Flying car prototype just got airworthiness certificate from FAA

The Federal Aviation Administration has authorized testing of what the California startup describes as a “flying car.” It is the first fully electric vehicle capable of both flying and road driving to be approved by the US government.

Aleph Automotive said its vehicle/aircraft, dubbed ‘Model A’, is the first flying vehicle that can be driven on public roads and parked like a normal car. It also has vertical take-off and landing capability. It will apparently carry a crew of one or two and will have a range of 200 miles and a flight range of 110 miles.

The company expects to sell the vehicles for $300,000 each, with first deliveries scheduled by the end of 2025.

The FAA has confirmed that it has issued a special airworthiness certificate to the company that allows it for limited purposes such as display, research and development.

Many companies are working on all-electric VTOLs (short for take-off and landing aircraft). The FAA said the Aleph “is not the first aircraft of its kind” to receive a special airworthiness certificate.

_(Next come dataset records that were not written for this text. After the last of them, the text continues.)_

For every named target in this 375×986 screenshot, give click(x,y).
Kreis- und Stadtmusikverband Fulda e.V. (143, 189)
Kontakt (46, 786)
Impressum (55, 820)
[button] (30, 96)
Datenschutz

However, Aleph noted that the vehicle is different in that it works both on the road and in the air, looks like a regular car and can be parked in regular parking spaces.

“We are thrilled to receive this certification from the FAA, which brings us closer to helping people get to work greener, faster, and saving hours each week for individuals and businesses alike.” It’s one small step for an airplane, but one big step for an airplane ‘a car,’ said Alef CEO Jim Dukhovny.

According to the company’s website, the flying car will be certified as a “slow vehicle”, meaning it cannot travel faster than about 40 kilometers per hour on paved roads. “If a driver needs a faster route, it is envisioned that the driver will use Aleph’s flight function,” the company posted on its site.

Either way, you still need Road Traffic Safety Authority approval to drive on the road.

Development of this vehicle has been underway since 2015. His four friends – Konstantin Kislyi, Pavel Markin, Oleg Petrov and Dukhovny – appeared in the movie “Back to the Future” (which foresaw the arrival of flying cars that year). Inspired, companies try to develop them.

According to the company, the first automated test flight of a skeleton version of the car was successfully conducted in 2018, and a full-scale prototype flew the following year. But Aleph said a special FAA certification of airworthiness is needed to continue the necessary research and development.

Earlier this year, the company said it was taking refundable pre-orders for more than 400 vehicles, costing $150 for general queues and $1,500 for priority queues.